### What the task asks
Would you retype the lines from the one that holds "You are a computer-use" to the final line of the entries below, both ends included and exactly as written, but without pictures?

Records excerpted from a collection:
· · · · · · ·

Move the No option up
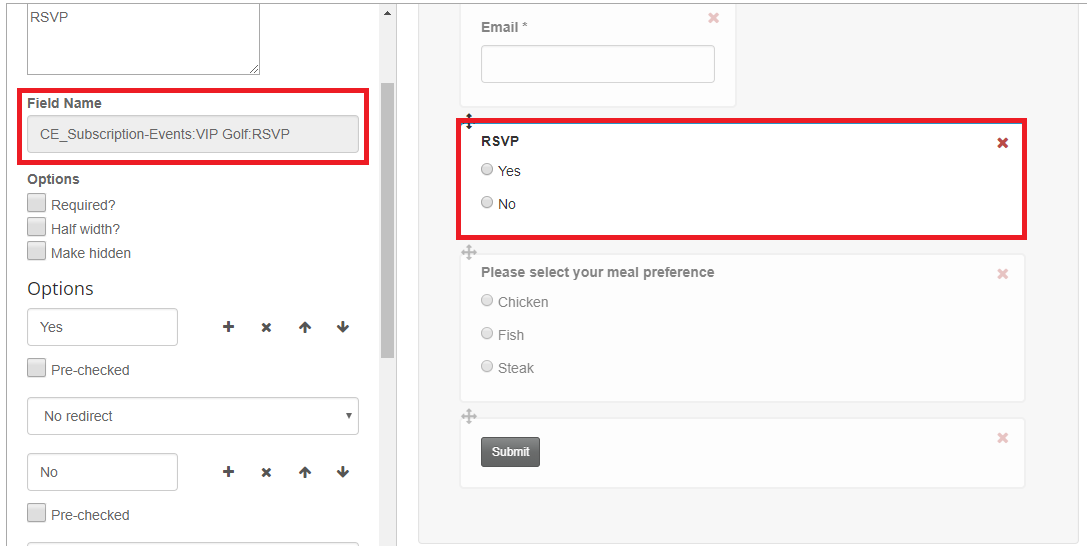Viewport: 1087px width, 546px height. (x=305, y=473)
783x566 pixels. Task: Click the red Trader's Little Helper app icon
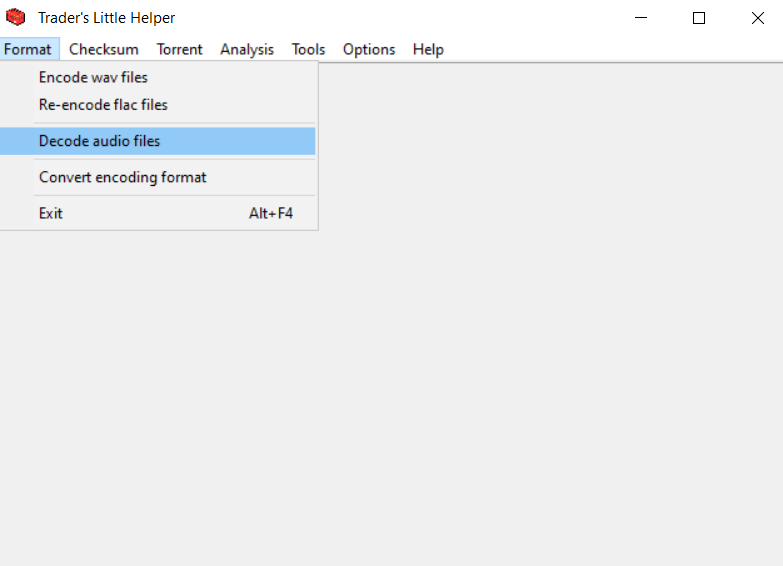[15, 17]
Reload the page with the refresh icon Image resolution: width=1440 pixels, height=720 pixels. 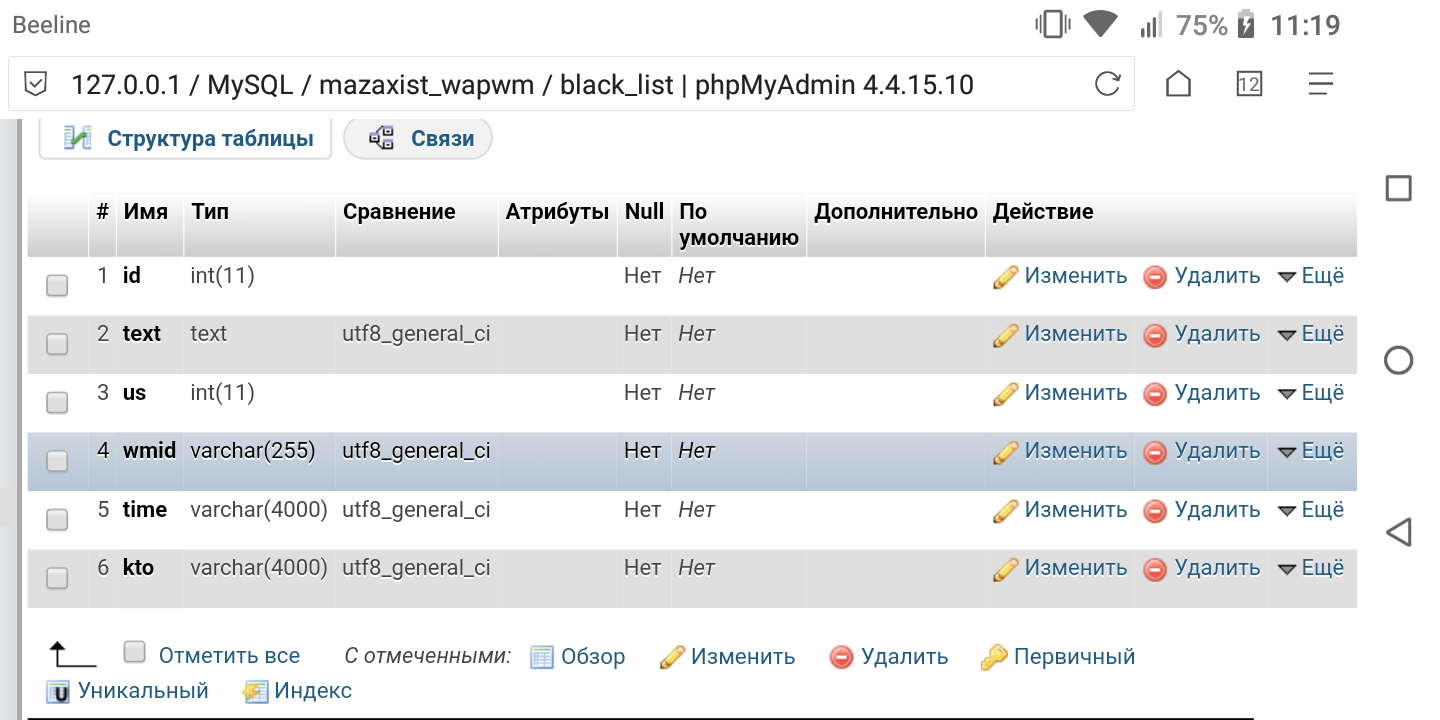(x=1107, y=84)
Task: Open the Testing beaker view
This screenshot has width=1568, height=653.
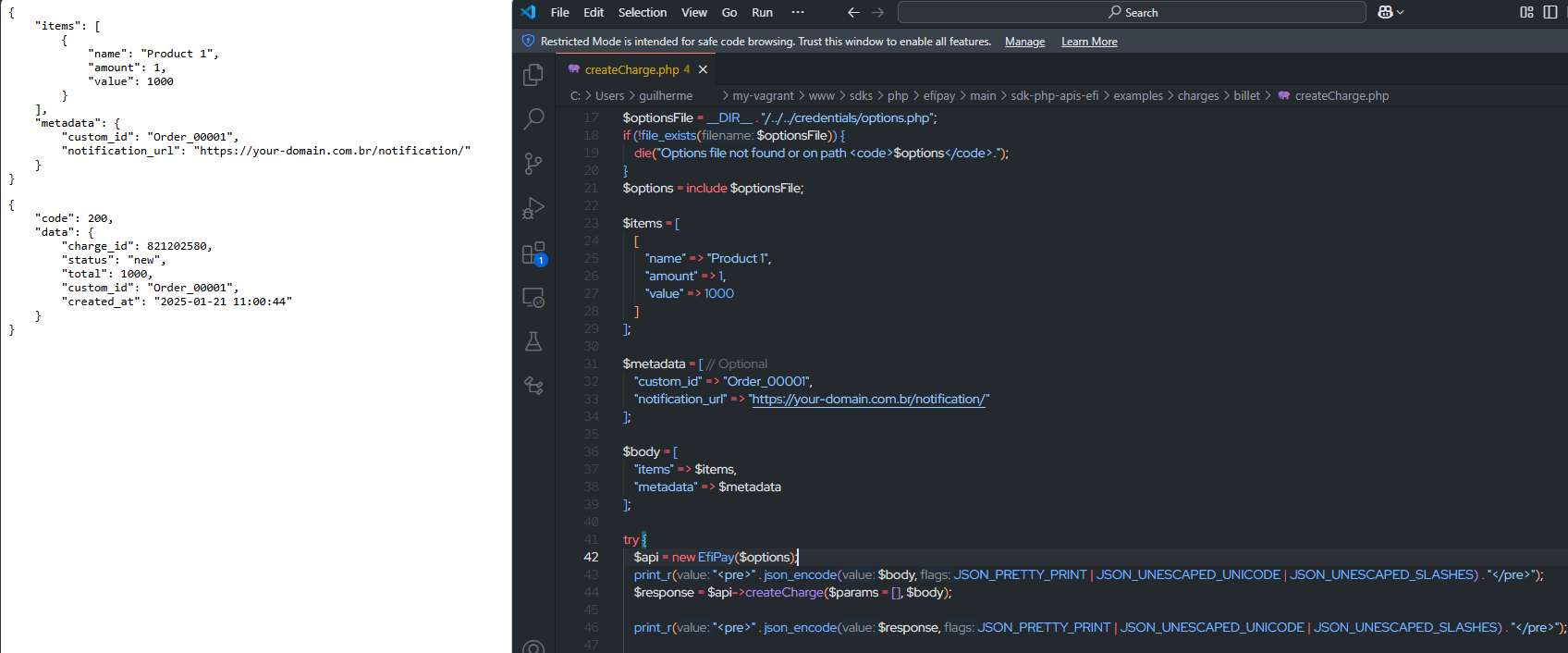Action: tap(533, 341)
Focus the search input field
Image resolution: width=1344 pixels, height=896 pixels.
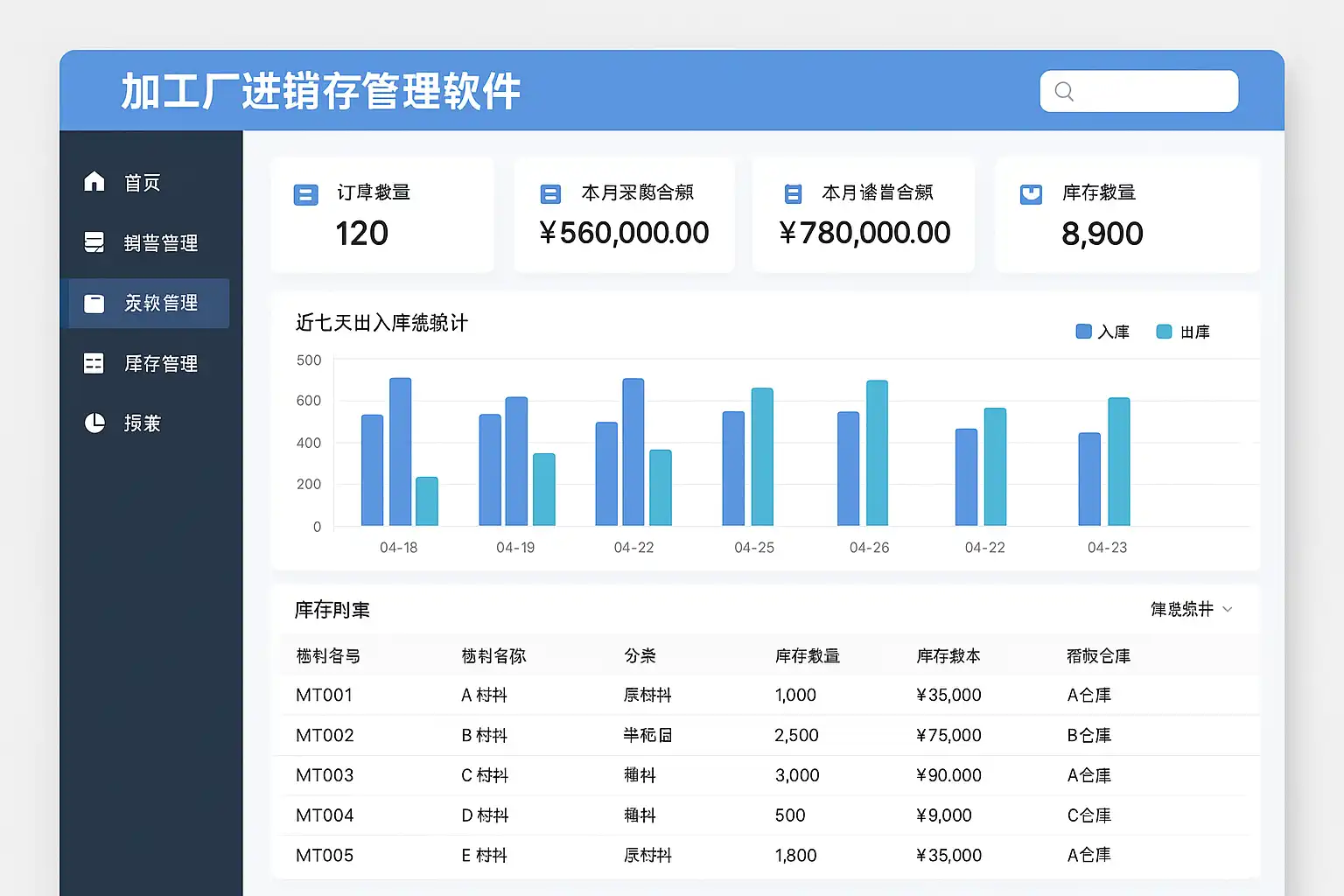(x=1151, y=92)
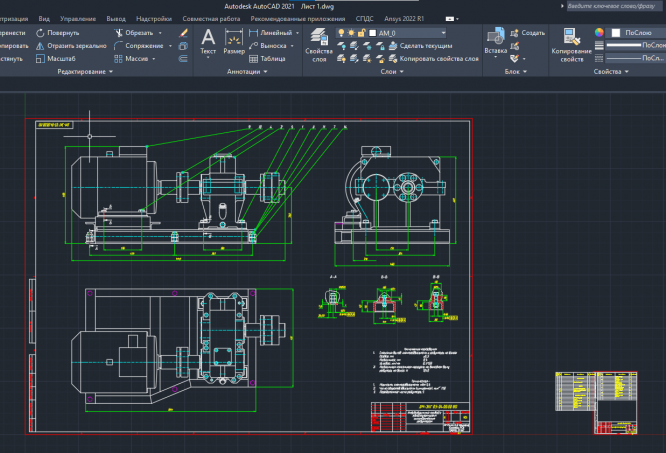
Task: Open the Вид ribbon tab
Action: tap(43, 18)
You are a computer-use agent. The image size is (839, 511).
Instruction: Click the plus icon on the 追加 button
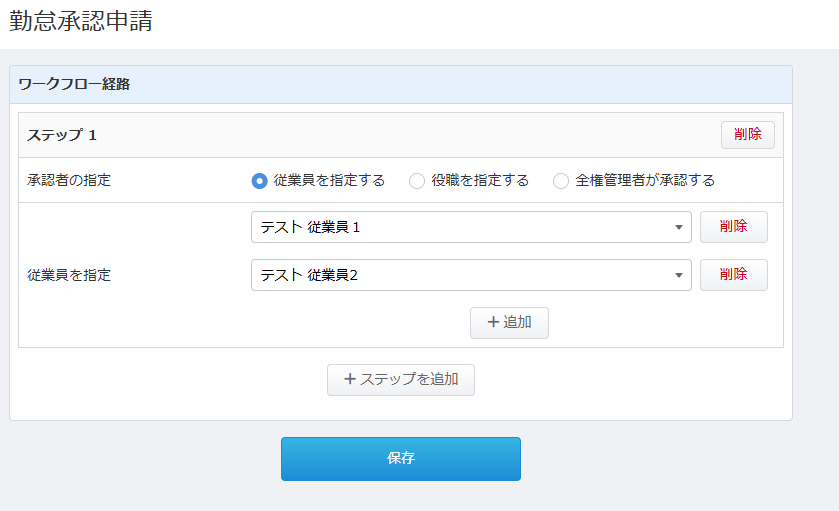pyautogui.click(x=493, y=322)
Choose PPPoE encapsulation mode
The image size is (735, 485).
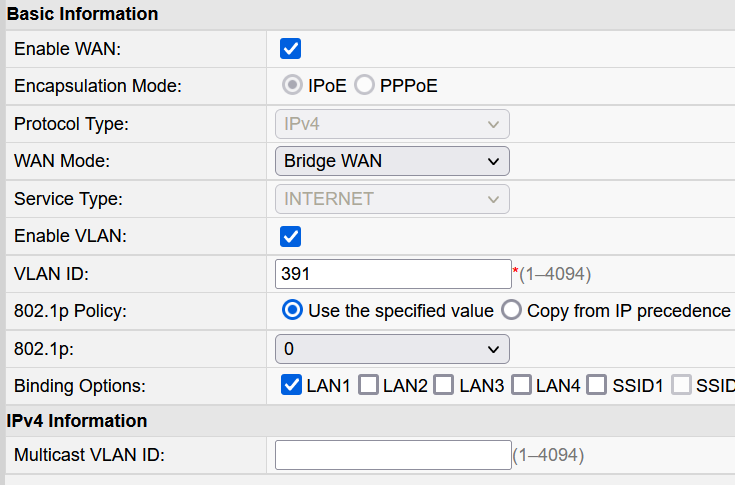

· · · · · · ·

### Expected answer
You are a computer-use agent. The image size is (839, 511).
Instruction: Click the plus icon on the 追加 button
pyautogui.click(x=493, y=322)
Choose PPPoE encapsulation mode
The image size is (735, 485).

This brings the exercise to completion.